Monetary item represents a right to receive or an obligation to deliver a fixed or determinable number of units of a currency.

Some of the examples of a monetary item are investment in debt security in foreign currency classified as amortised cost.  This is recorded as a monetary item, because the entity would hold this item till maturity and on maturity would receive the stated maturity amount from the issuer in a pre-determined number of units of the foreign currency.

  • Pension benefits payable in cash
  • Provisions to be settled in cash
  • Dividends payable by an entity recognised as liability

Non-monetary item

In a non-monetary item, there is no existence of a right to receive or an obligation to pay a fixed or determinable number of units of a currency.
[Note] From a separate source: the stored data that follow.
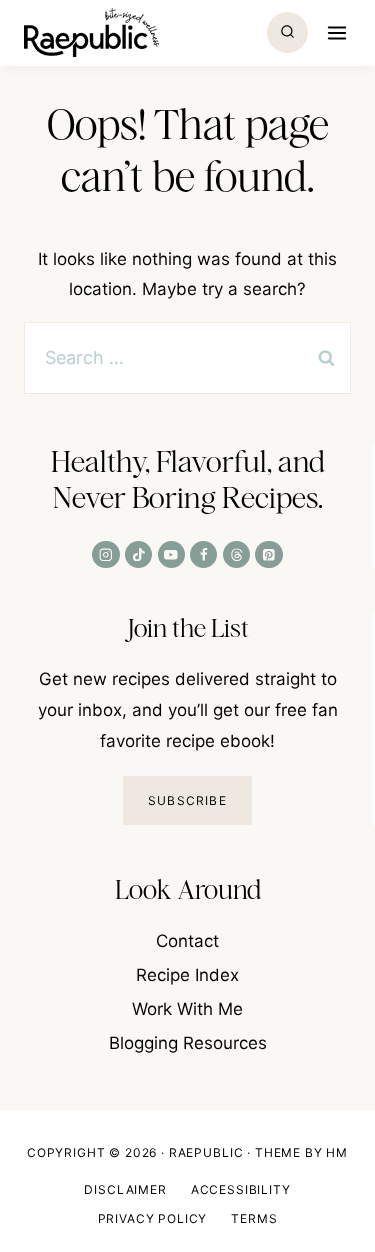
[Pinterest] (268, 554)
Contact (187, 941)
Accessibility (241, 1189)
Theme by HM (301, 1152)
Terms (254, 1218)
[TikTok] (138, 554)
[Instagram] (105, 554)
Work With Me (187, 1009)
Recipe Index (187, 975)
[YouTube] (171, 554)
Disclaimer (125, 1189)
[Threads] (236, 554)
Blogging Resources (188, 1043)
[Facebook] (203, 554)
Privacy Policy (153, 1218)
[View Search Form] (287, 32)
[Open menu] (334, 32)
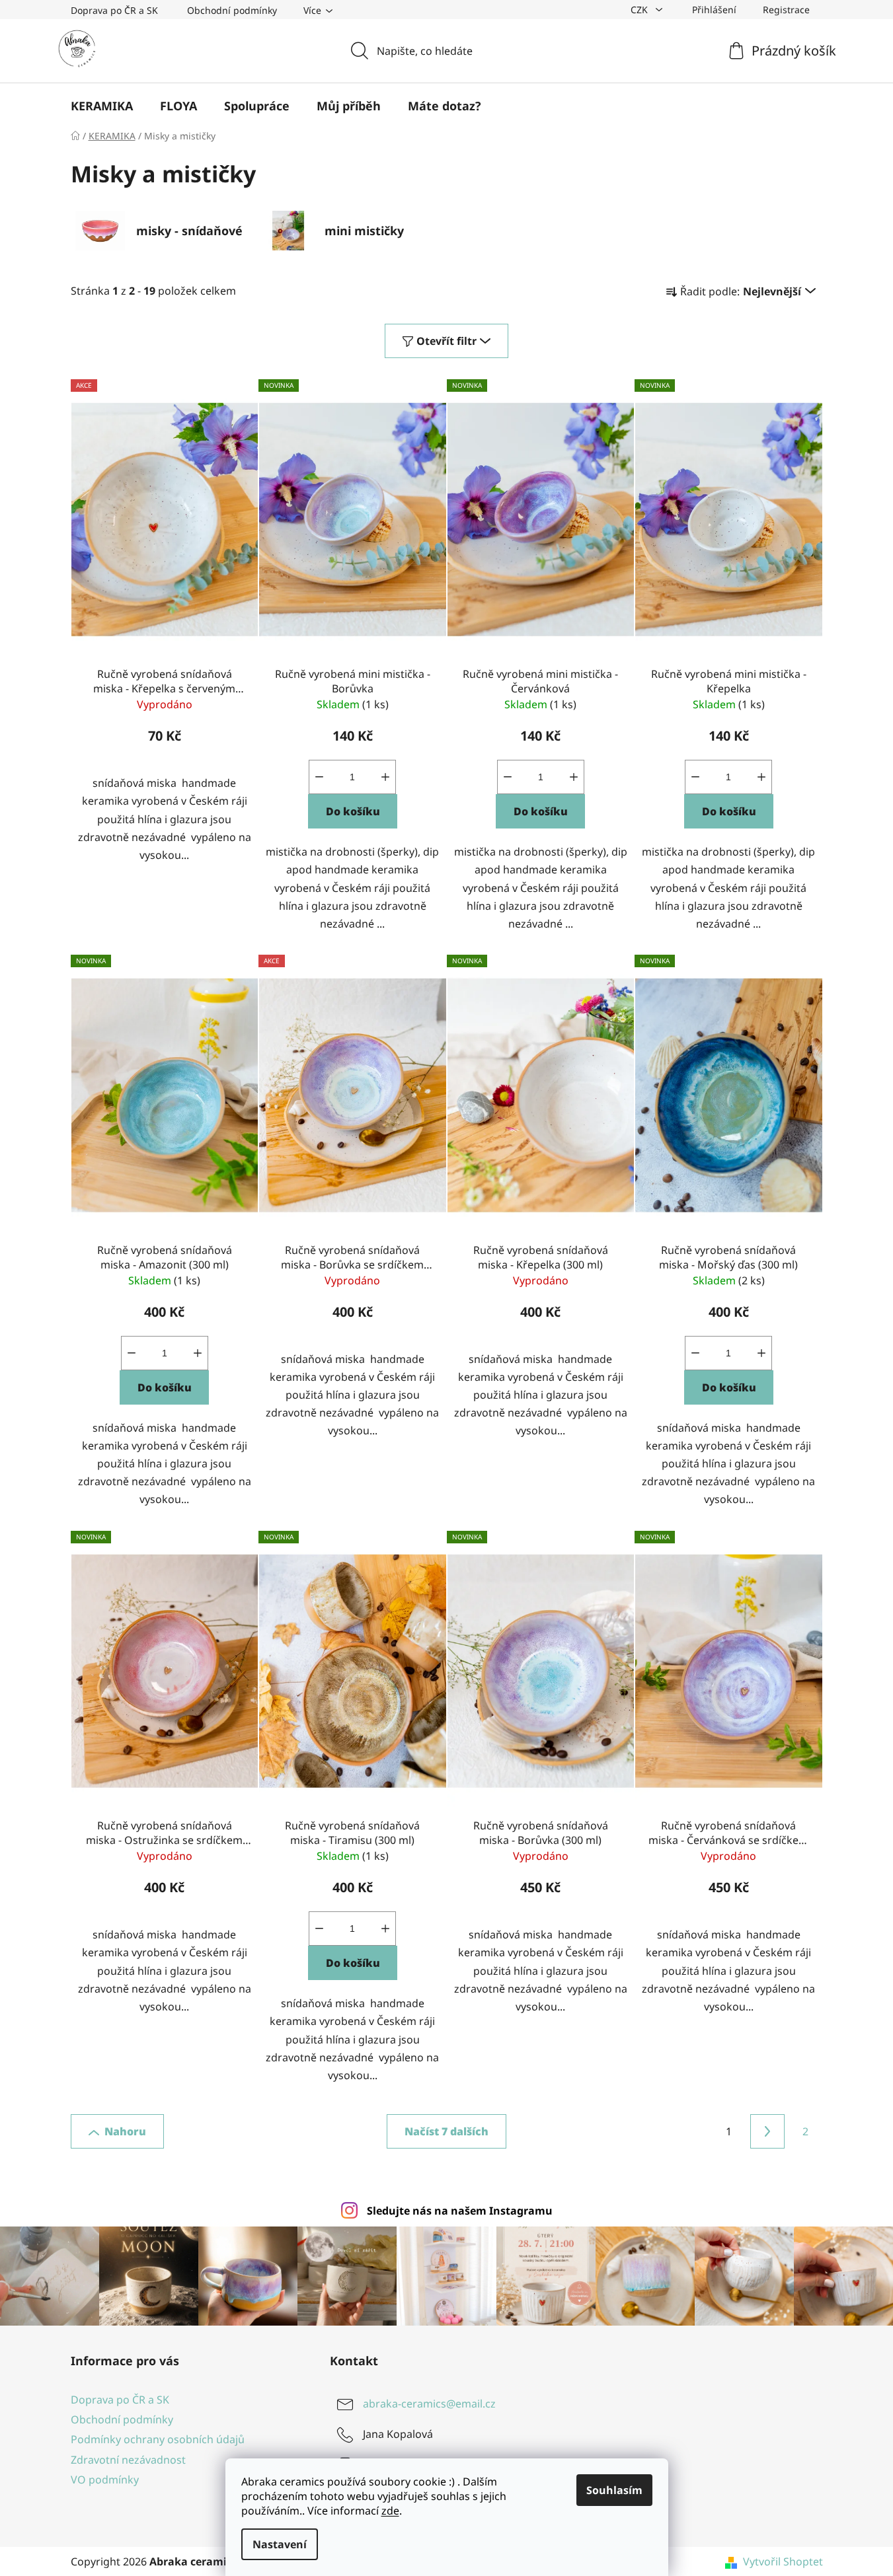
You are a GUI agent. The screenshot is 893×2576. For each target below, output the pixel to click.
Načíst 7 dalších (446, 2131)
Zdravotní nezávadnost (128, 2459)
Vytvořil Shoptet (783, 2561)
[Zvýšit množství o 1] (385, 776)
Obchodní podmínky (232, 10)
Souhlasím (614, 2490)
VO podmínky (105, 2479)
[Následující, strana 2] (767, 2131)
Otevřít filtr (446, 341)
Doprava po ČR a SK (114, 10)
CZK (640, 9)
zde (390, 2510)
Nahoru (125, 2131)
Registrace (786, 9)
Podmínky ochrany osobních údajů (158, 2439)
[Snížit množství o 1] (319, 776)
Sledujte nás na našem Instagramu (460, 2210)
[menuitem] (102, 105)
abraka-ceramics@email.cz (429, 2403)
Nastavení (279, 2544)
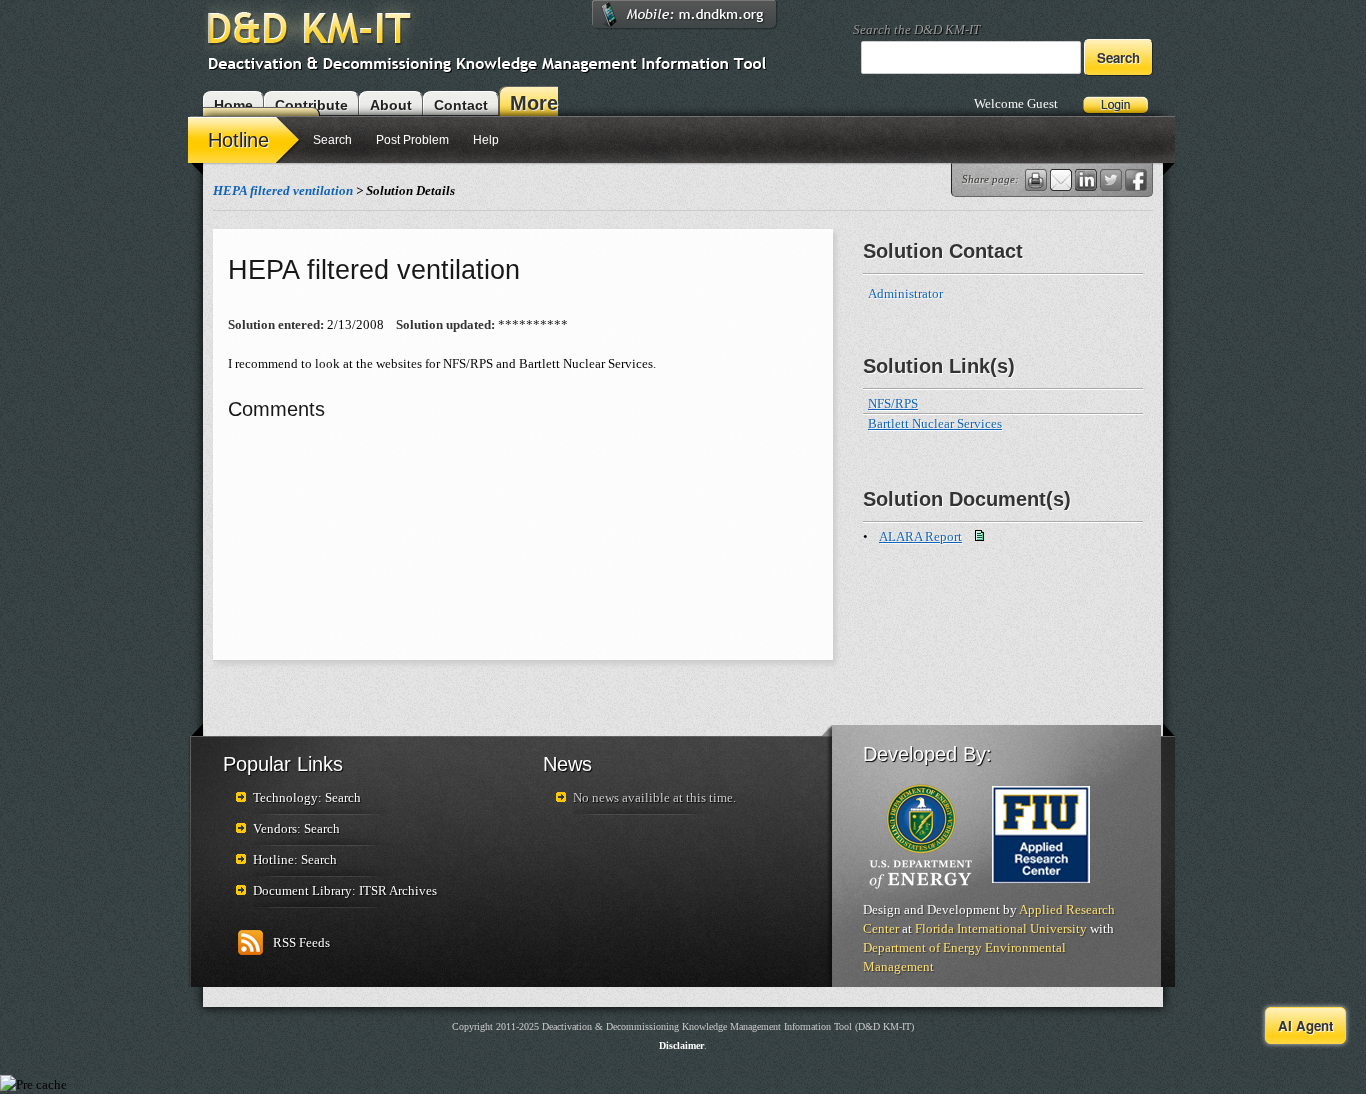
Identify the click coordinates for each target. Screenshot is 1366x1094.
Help (486, 140)
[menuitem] (246, 138)
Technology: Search (307, 797)
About (391, 105)
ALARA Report (920, 536)
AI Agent (1305, 1025)
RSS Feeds (301, 942)
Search (332, 140)
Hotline (238, 140)
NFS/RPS (893, 403)
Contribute (311, 105)
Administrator (908, 293)
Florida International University (1001, 928)
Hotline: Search (295, 859)
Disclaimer (681, 1045)
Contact (461, 105)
For example, investment in equity shares denominated in foreign currency.  This is recorded as a non-monetary item because the entity will be able to get the investment back only by selling the same either in a stock exchange or privately.  In other words, the entity has no right to receive a fixed or determinable number of units of such foreign currency from the issuer.

  • Pre-paid expenses
  • Investment in intangible assets
  • Investment in DPE

Now for all these examples, the entity will not be able to receive a fixed or determinable number of units of a specified currency.